- Required work: All of the data that follows should be given again exactly, without its images.

- Records from a collection:
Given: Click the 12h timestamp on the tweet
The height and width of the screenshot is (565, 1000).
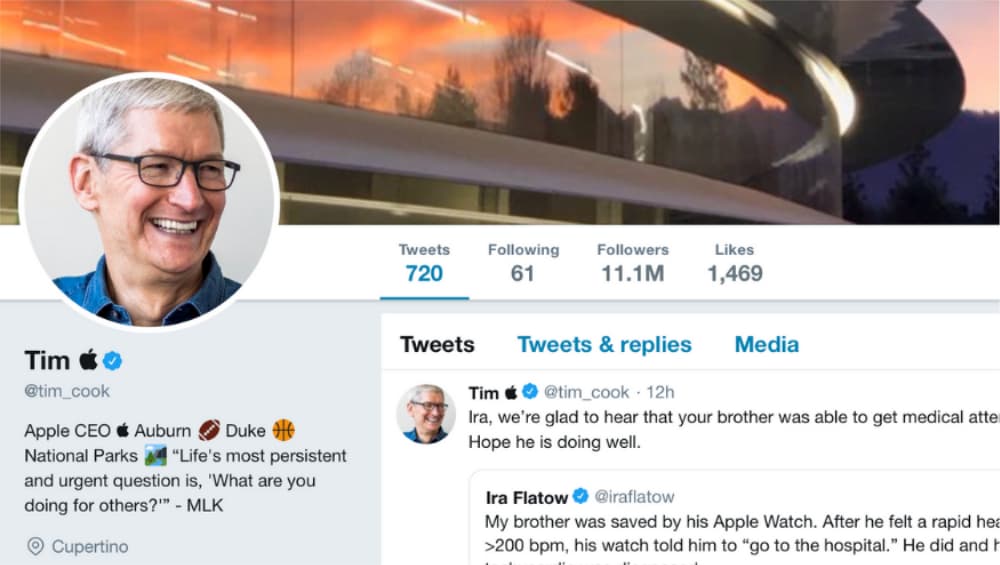Looking at the screenshot, I should (660, 392).
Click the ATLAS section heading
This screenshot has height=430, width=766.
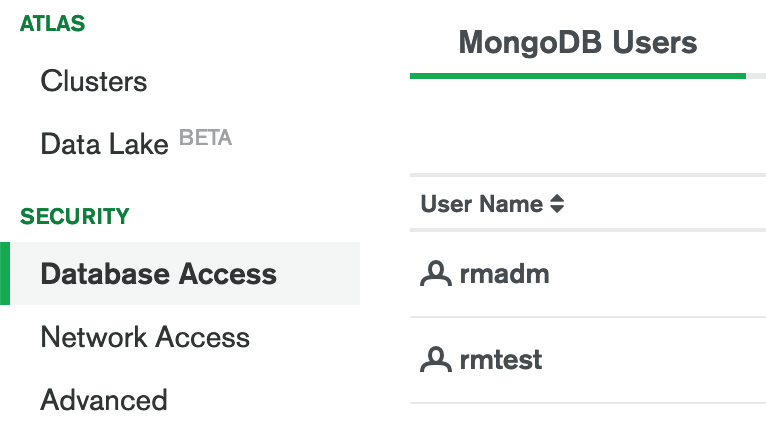52,23
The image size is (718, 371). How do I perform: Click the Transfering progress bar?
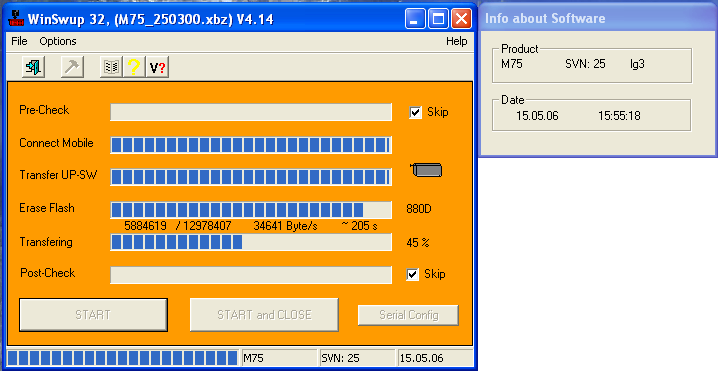(251, 242)
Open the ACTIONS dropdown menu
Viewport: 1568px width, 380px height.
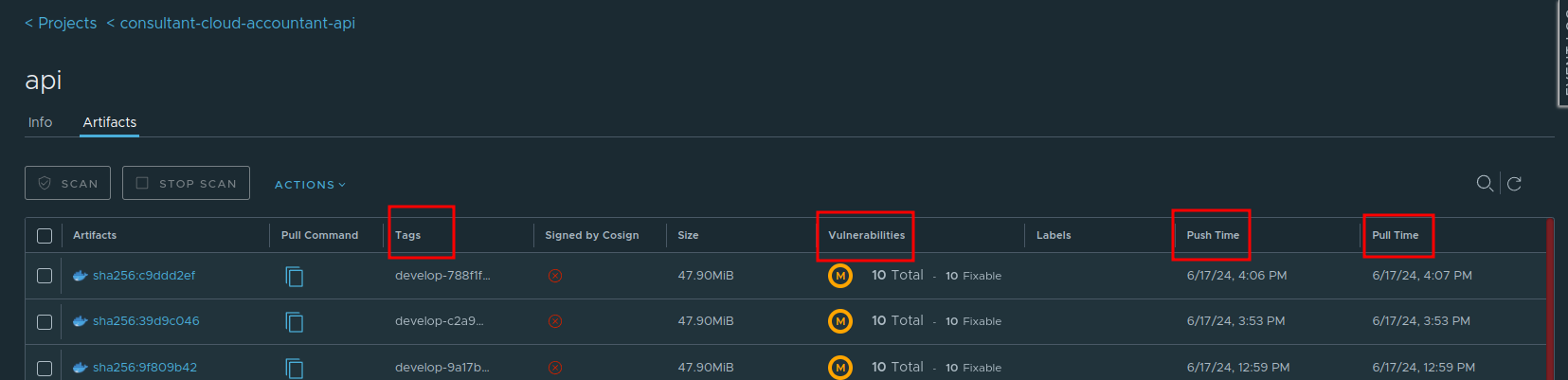point(310,185)
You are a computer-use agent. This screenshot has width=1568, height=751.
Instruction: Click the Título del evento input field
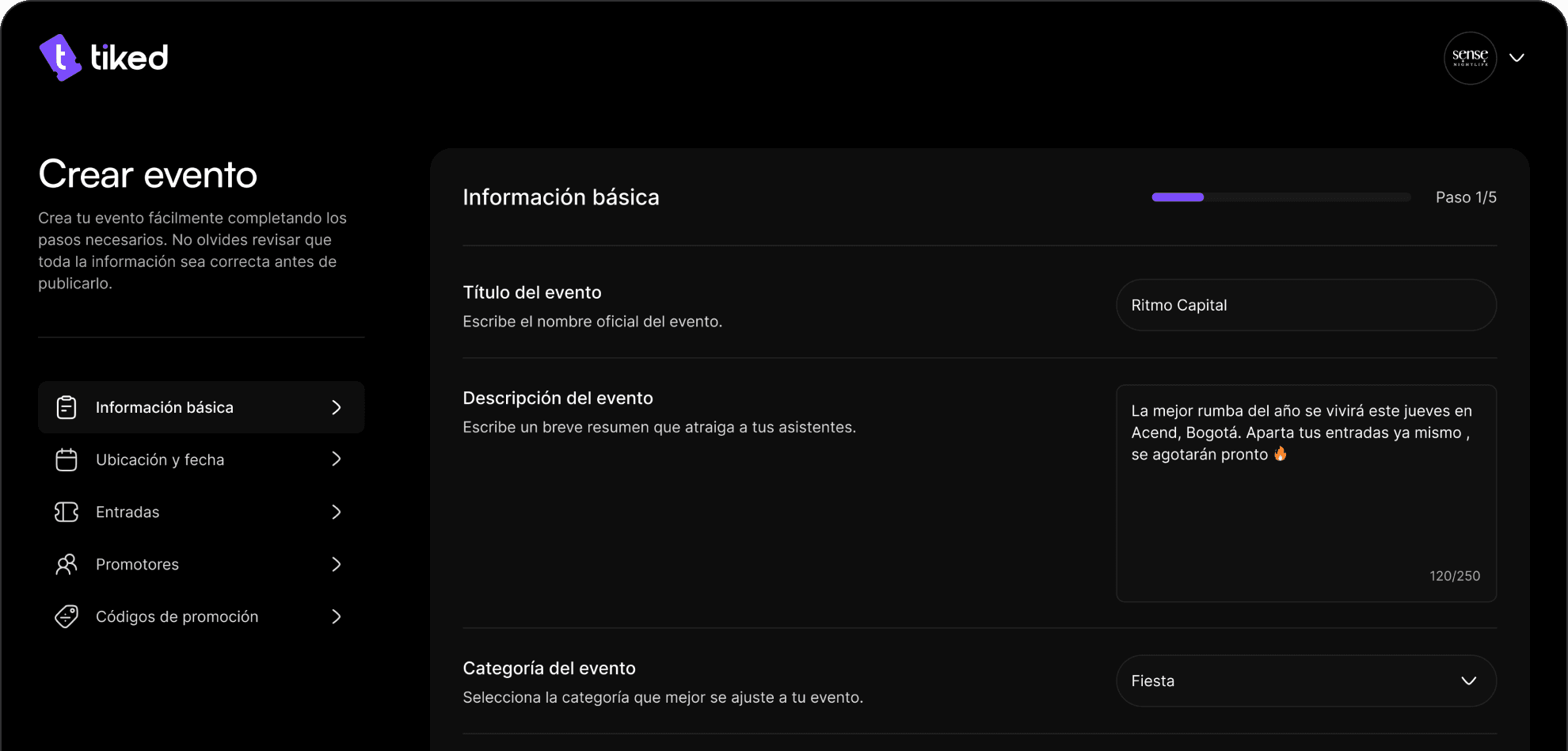(x=1305, y=305)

- Written response:
Given: Click the 12h timestamp on the tweet
The height and width of the screenshot is (565, 1000).
Looking at the screenshot, I should (660, 392).
Click the ATLAS section heading
This screenshot has height=430, width=766.
52,23
The image size is (718, 371). How do I perform: Click the Transfering progress bar?
(251, 242)
Open the ACTIONS dropdown menu
Viewport: 1568px width, 380px height.
point(310,185)
You are a computer-use agent. This screenshot has width=1568, height=751.
Instruction: Click the Título del evento input field
(x=1305, y=305)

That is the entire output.